Compiti da svolgere ::
a) Stabilisci se le affermazioni (i), (ii) e (iii) concordano con il testo fornito, rispondendo sì o no e citando fedelmente le parole del testo che lo decidono. (i) Nell'esempio sopravvivono soltanto tre occorrenze della parola "tesoro". (ii) I grammatici sanno ancora che "tesoro" indica un mucchio di denaro. (iii) Lo Stato immaginato per resuscitare l'italiano si chiama Nuova Italia.
b) Rispondi alle domande seguenti usando il testo fornito.
(i) In quale zona della Terra si trasferiscono gli italiani sopravvissuti?
(ii) Quale lingua parlano come prima lingua i loro discendenti alla 40° generazione?
(iii) Quali due lingue vengono nominate come casi in cui è successa esattamente la stessa cosa?
──────── Testo fornito ────────
Mi si permetta un esempio. Supponiamo che ci sia la terza guerra mondiale, che l’olocausto nucleare distrugga gran parte dell'Europa e con essa gran parfte della letteratura italiana, e che gli italiani sopravvissuti siano pochissimi. Dopo essersi trasferiti in un’altra zona della Terra non contaminata dalle radiazioni, ad es. l’Australia, questi italiani alla 40° generazione avranno dei discendenti che parlano l’inglese come prima lingua, anche se sulla base dei testi italiani superstiti s’è continuato a studiare l’italiano. Supponiamo pure che siano sopravvissute solo 3 occorrenze nell’antica letteratura italiana superstite della parola “tesoro”, e tutte in frasi del tipo: “tesoro ti amo”, “Vincenzo sei proprio un tesoro”, ecc.
Questi grammatici, dediti allo studio dell’italiano, deducono che “tesoro” vuol dire “amore”, cosa che in effetti è vera, ma non hanno più notizia che tesoro indichi un mucchio di denaro, una cosa preziosa, e che proprio a causa di questo significato base le persone amate sono definite metaforicamente “tesoro”.
Questo è esattamente quello che è successo col latino, con l’ebraico, e con molte altre lingue. L’assenza di parlanti madrelingua, l’impossibilità di trasmettere l’intera conoscenza di un idioma ad un non-madrelingua, e la scomparsa del mondo cui quelle parole appartenevano, ha fatto sì che il significato originario si perdesse. E se qualcuno avesse voluto resuscitare l’italiano nell’Australia del 30° secolo, creando uno Stato chiamato Nuova Italia, avrebbe creato una lingua basata sulla comprensione dei grammatici, una lingua finta in cui “tesoro” vuol dire solo “amore”. Col rischio poi che, se venissero trovati nuovi testi dell’italiano antico scampati al disastro dove la parola “tesoro” è usata in senso diverso, un locutore del neo-italiano verrebbe depistato nel leggerli dai significati che la tradizione dei grammatici e dei lessicologi ha attribuito a quella parola.
──────── Elenco delle righe ────────
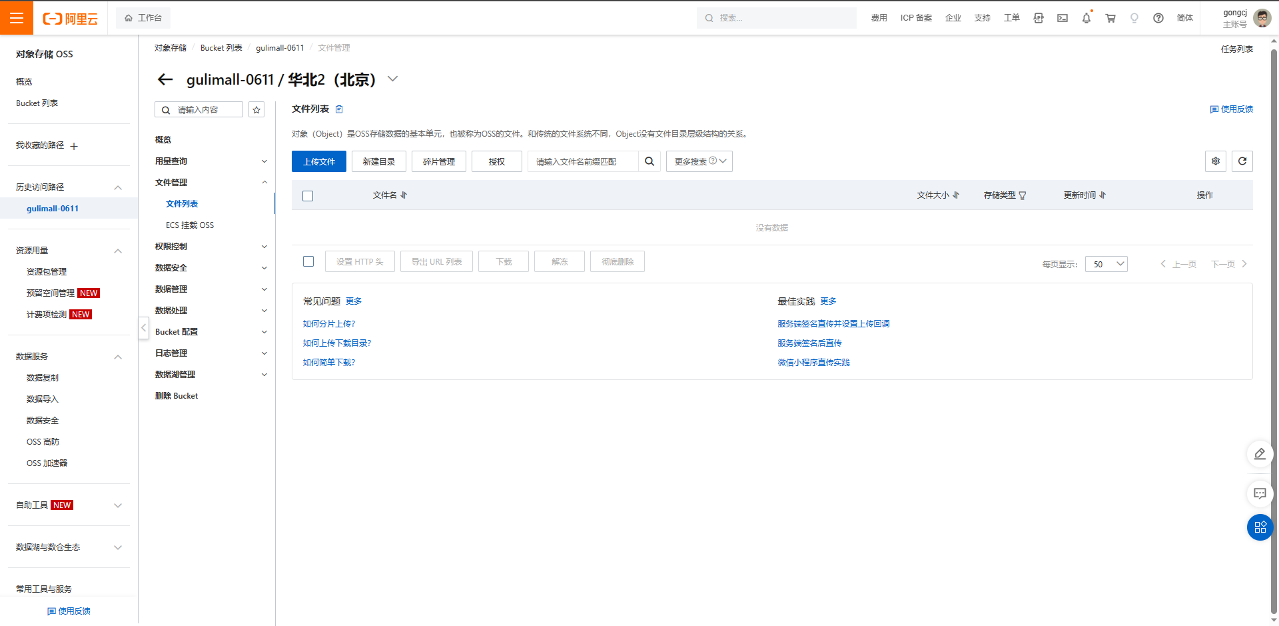Click the copy icon next to 文件列表 title
The image size is (1279, 626).
[339, 109]
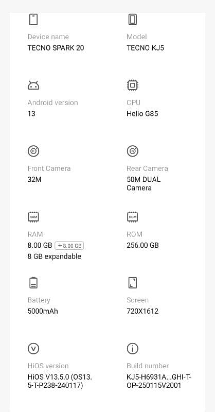Tap the ROM chip icon
This screenshot has height=412, width=215.
tap(132, 217)
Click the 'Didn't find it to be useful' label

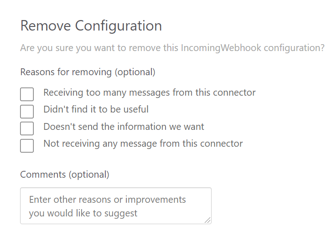(x=96, y=109)
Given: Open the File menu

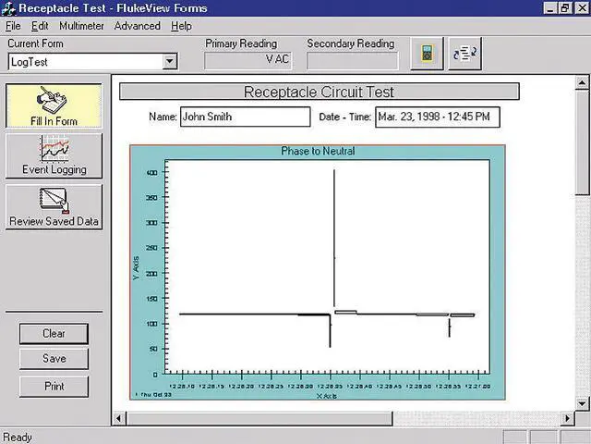Looking at the screenshot, I should (x=13, y=26).
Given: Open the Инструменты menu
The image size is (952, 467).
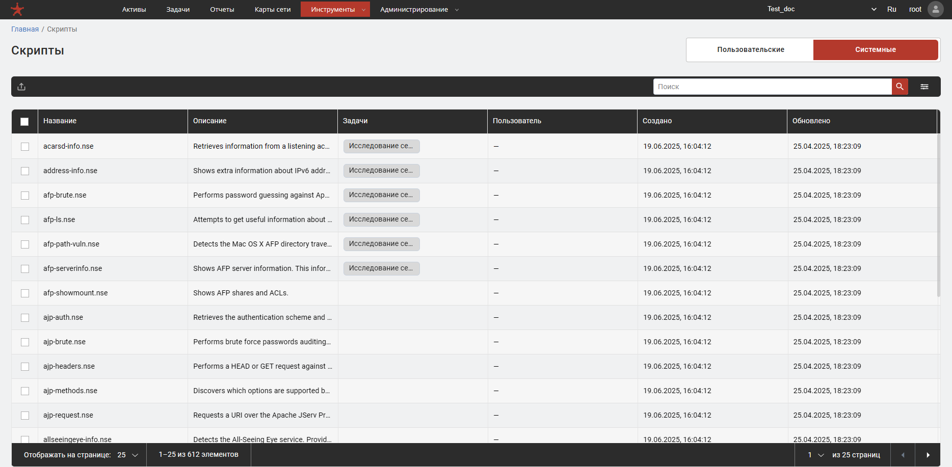Looking at the screenshot, I should point(335,9).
────────
Soluzioni proposte ::
a)
(i) Sì: «siano sopravvissute solo 3 occorrenze nell’antica letteratura italiana superstite della parola “tesoro”»
(ii) No: «non hanno più notizia che tesoro indichi un mucchio di denaro»
(iii) Sì: «creando uno Stato chiamato Nuova Italia»

b)
(i) In Australia.
(ii) L'inglese.
(iii) Il latino e l'ebraico.